ID.BUZZ登場で気になるID.ゴルフは出るのか?

 そして、このID.5の兄弟車としてID.6というEVもありまして、当初こちらはEV大人気の中国専用モデルとして発売されていました。中身はほとんどID.5と変わらないのですが、3列シートというのがキモ。いまでは中国から陸続きの中東などでも販売されており、ID.4と並びなかなかの人気モデルに成長中。

 もちろん、険しい道の多い大陸のことですから、4MOTION、すなわち四駆モデルに人気が集中していることも納得です。

 で、6に続くID.7なんですが、今度はセダンというスタイルで登場しそうです。と言っても、ご覧のとおりロングルーフを採用し、リヤセクションはハッチバック調。クロスオーバーのID.4と見紛うようなフォルムですが、ID.5をクーペと呼ぶぐらいですから、フォルクスワーゲンならこういうのをセダンと呼んでも不思議ではありませんね。

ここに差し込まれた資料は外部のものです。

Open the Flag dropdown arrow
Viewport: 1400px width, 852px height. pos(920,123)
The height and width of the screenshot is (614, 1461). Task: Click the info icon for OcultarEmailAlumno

 ただし、全長が5mとなり、搭載バッテリーにも余裕が出たのか最大航続距離は700kmを謳っています(WLTPサイクル)。うまく走ればベルリンからブリュッセルくらい行けそうですから、かの地では喜ばれるかと。こちらはヨーロッパで2023年のうちに発売予定で、北米への導入は2024年が予定されています(国内導入は未定)。

 さて、これまでID.史上もっとも注目度が高かったのはVWバス(タイプ2)をモチーフとしたコンセプトモデル「ID.BUZZ」ではないでしょうか。市販モデルがようやくドイツで発売され、2024年には日本への導入も決まっているようです。レアなワンボックスタイプのEVということに加え、往年のスタイルを彷彿とさせるなど、人気があがる要因はいくらでもありそうです。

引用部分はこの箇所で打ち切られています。